_Textabschnitt:_
▽
Meinung
Kritisches Puppenspiel
Über die Freiheit im Uneindeutigen
von manufaktor
Erschienen in: double 41: Puppe* – Figurentheater und Geschlecht (04/2020)
Assoziationen: Performance Berlin Puppen-, Figuren- & Objekttheater Schaubude Berlin
Gender ist ein Prozess, ein soziales Konstrukt, eine Performance. Wie lässt sich Gender im Figurentheater spielen und leben? Wir sind das Figurentheaterkollektiv manufaktor und beschäftigen uns zunehmend mit queerfeministischen Themen. Drei von uns, Frieder, Gilda und Mathias, haben sich im Studiengang Zeitgenössische Puppenspielkunst an der HfS Ernst Busch kennengelernt. Yasmine hat eher eine postmigrantische und autodidaktische Theater-Erfahrung.
Am Puppenspiel interessiert uns die Freiheit der Formen: Alles kann zur Figur werden – es sind keine Grenzen gesetzt, wenn es darum geht, Objekte zu „subjektivieren“. Wir haben alle schon die Erfahrung mit dem Vorwurf gemacht, auf der Bühne nicht „weiblich“ oder „männlich“ genug zu performen. Aber was heißt das? Wer beurteilt das, warum? Das Figurentheater bietet uns eine Form, um den Körper neu zu denken: nicht auf die eigene Biologie reduziert zu sein, sondern sich mit vielen Körpern auszudrücken. Doch sind die Figuren im klassischen Puppenspiel meist sehr grob gezeichnet, z. B. bei einer weiblichen Puppenfigur durch eine höhere Stimmlage, eine dümmliche oder naive Charakterisierung, tänzerische Bewegungen. Natürlich liegt dies oft auch an den Vorlagen, in denen es kaum starke weibliche, geschweige denn queere Rollen gibt. Ecken und Kanten werden im Figurentheater besonders häufig durch klischeehaftes Chargieren glatt geschliffen oder bis ins Lächerliche übertrieben. Warum geht es immer wieder um eindeutige Lesbarkeit? Führt das nicht eher zu einer Objektifizierung von Subjekten? Wie lässt sich das Figurentheater als Möglichkeitsraum des Uneindeutigen denken? Im Studium wie auch in der Praxis sollte die Chance ergriffen werden, Gender als Prozess und nicht als Ergebnis zu zeigen, da die Gemachtheit von Bedeutungen und Objekten sich im Spiel offenlegen lässt.
△
_Aufgabe 1:_ Schreibe den Text über kritisches Puppenspiel von „Assoziationen: Performance Berlin“ bis einschließlich „und autodidaktische Theater-Erfahrung.“ neu und setze dabei „Puppentheaterkollektiv“ an die Stelle von „Figurentheaterkollektiv“.
_Aufgabe 2:_ Führe den Text über kritisches Puppenspiel nach seinem letzten Satz weiter.
Die Einträge stammen aus einer anderen Quelle.

_Einträge aus einem Datensatz:_
▽
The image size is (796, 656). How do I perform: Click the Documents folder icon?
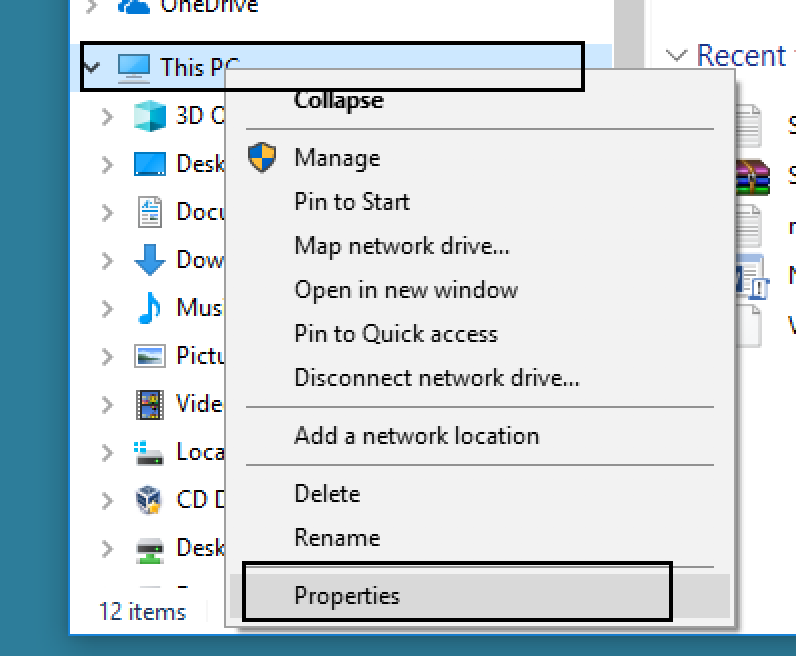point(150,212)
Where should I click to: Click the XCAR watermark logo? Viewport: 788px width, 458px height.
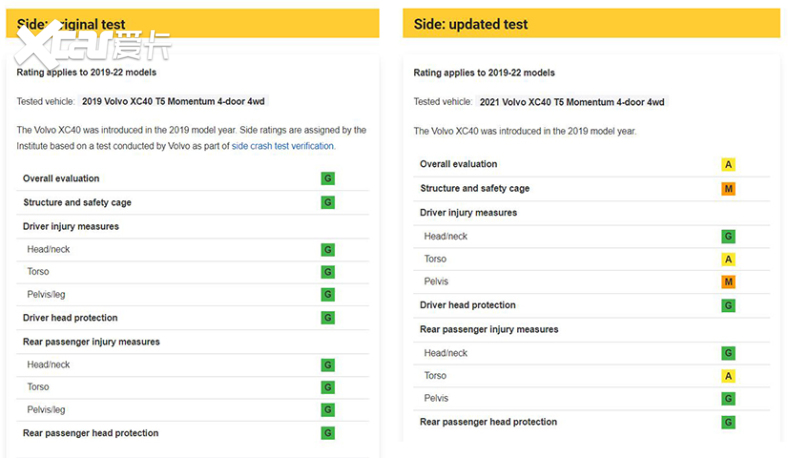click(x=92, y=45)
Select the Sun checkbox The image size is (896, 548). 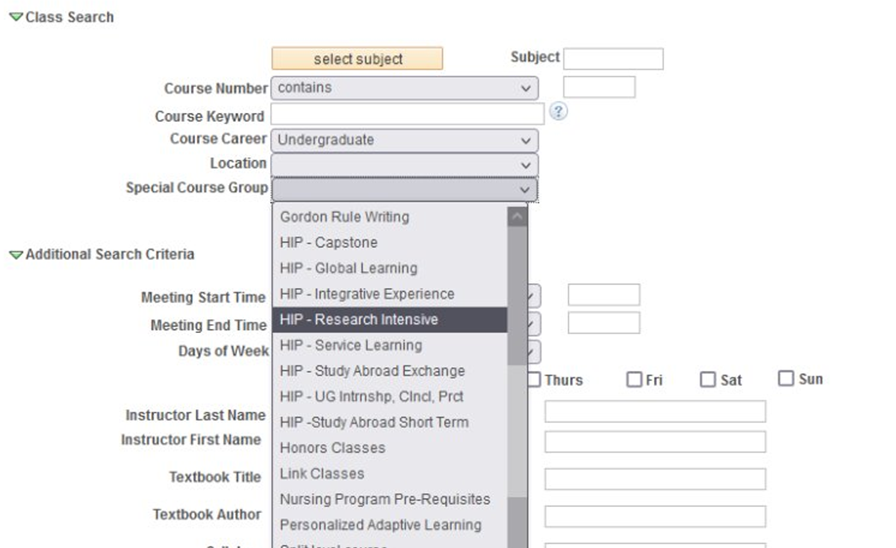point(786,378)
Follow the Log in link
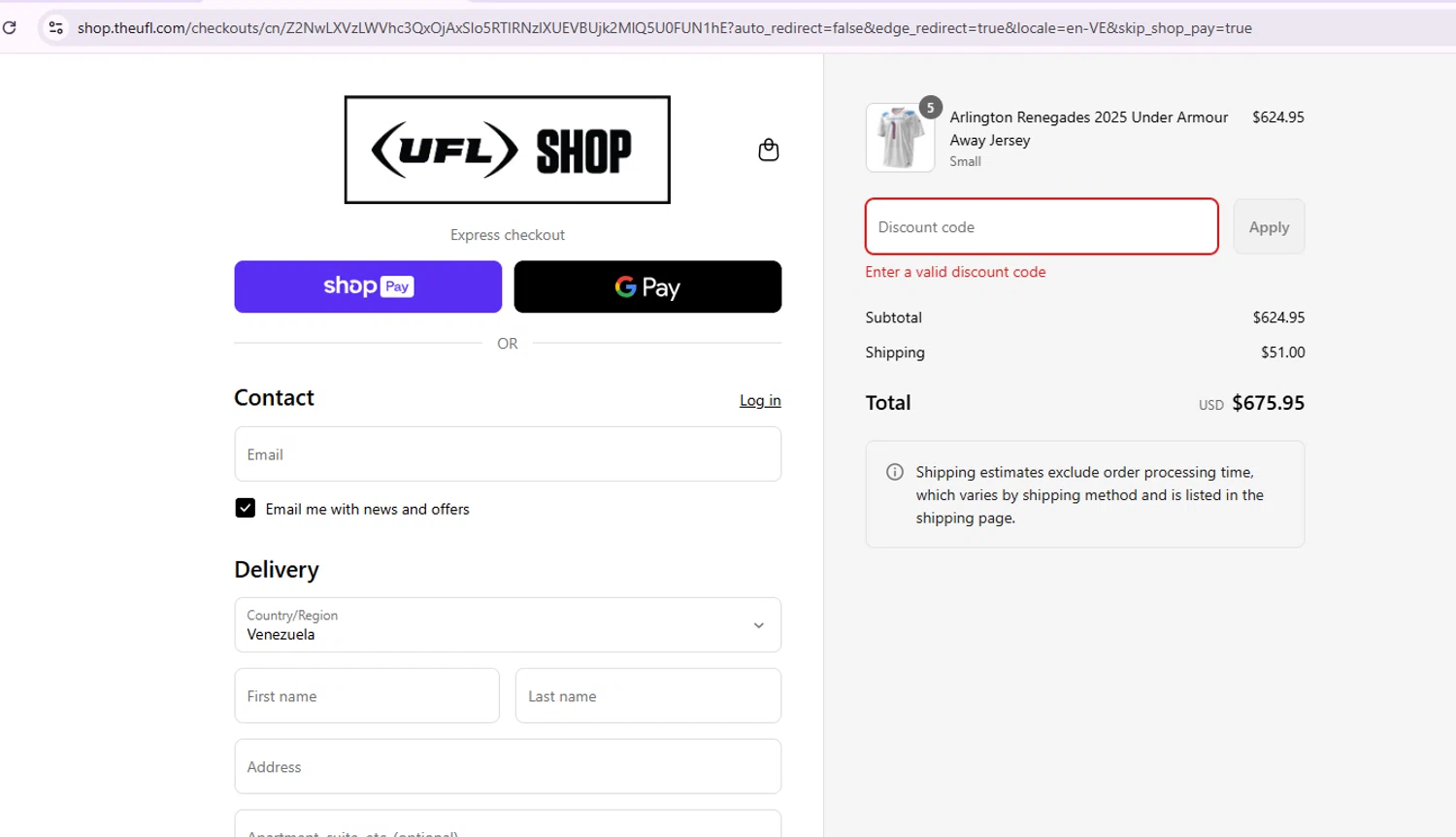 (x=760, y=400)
△
_Antwort 1:_
Assoziationen: Performance Berlin Puppen-, Figuren- & Objekttheater Schaubude Berlin
Gender ist ein Prozess, ein soziales Konstrukt, eine Performance. Wie lässt sich Gender im Figurentheater spielen und leben? Wir sind das Puppentheaterkollektiv manufaktor und beschäftigen uns zunehmend mit queerfeministischen Themen. Drei von uns, Frieder, Gilda und Mathias, haben sich im Studiengang Zeitgenössische Puppenspielkunst an der HfS Ernst Busch kennengelernt. Yasmine hat eher eine postmigrantische und autodidaktische Theater-Erfahrung.

_Antwort 2:_
Natürlich reicht es nicht, die Repräsentation von Gender allein auf der Bühne zu hinterfragen. Die Strukturen müssen sich ändern und die Räume sich für vielfältigere Erfahrungen und Körper öffnen, die nicht den herrschenden patriarchalen, weißen, kapitalistischen und ableistischen Normen entsprechen. Damit geht auch einher, dass überkommene Arbeitsweisen neu gedacht werden, in denen es oft darum geht, wer am ehesten ernst genommen wird, sich am besten durchsetzt, am wenigsten Unsicherheit zeigt, am besten vernetzt ist, die dominanten Sprachen und Codes der Theaterszene beherrscht.
Daher versuchen wir in unserem neuen Projekt unsere Arbeitsweisen zu hinterfragen und Modelle für eine kollektive Stückentwicklung zu viert als Teil eines größeren Teams mit multiperspektivischem Bezug zu unserem Thema anzuwenden. In „1/0/1 robots – hacking the binary code“ begeben wir uns auf die Suche nach einer queerfeministischen Utopie, in der Menschen, Roboter und Technik emanzipatorische Imaginationen hervorbringen. In unserem Stück sind die Roboter nicht humanoid, sondern eröffnen einen Möglichkeitsraum, der den binären und dominanzbasierten Kategorisierungen des Menschseins entgegengesetzt wird. Wir möchten das Potenzial eines kritischen Puppenspiels testen, das die Vielfalt und Wandelbarkeit der Formen, die Transparenz von Bedeutungen und letztlich die Befreiung von der binären Objektifizierung zum Ziel hat.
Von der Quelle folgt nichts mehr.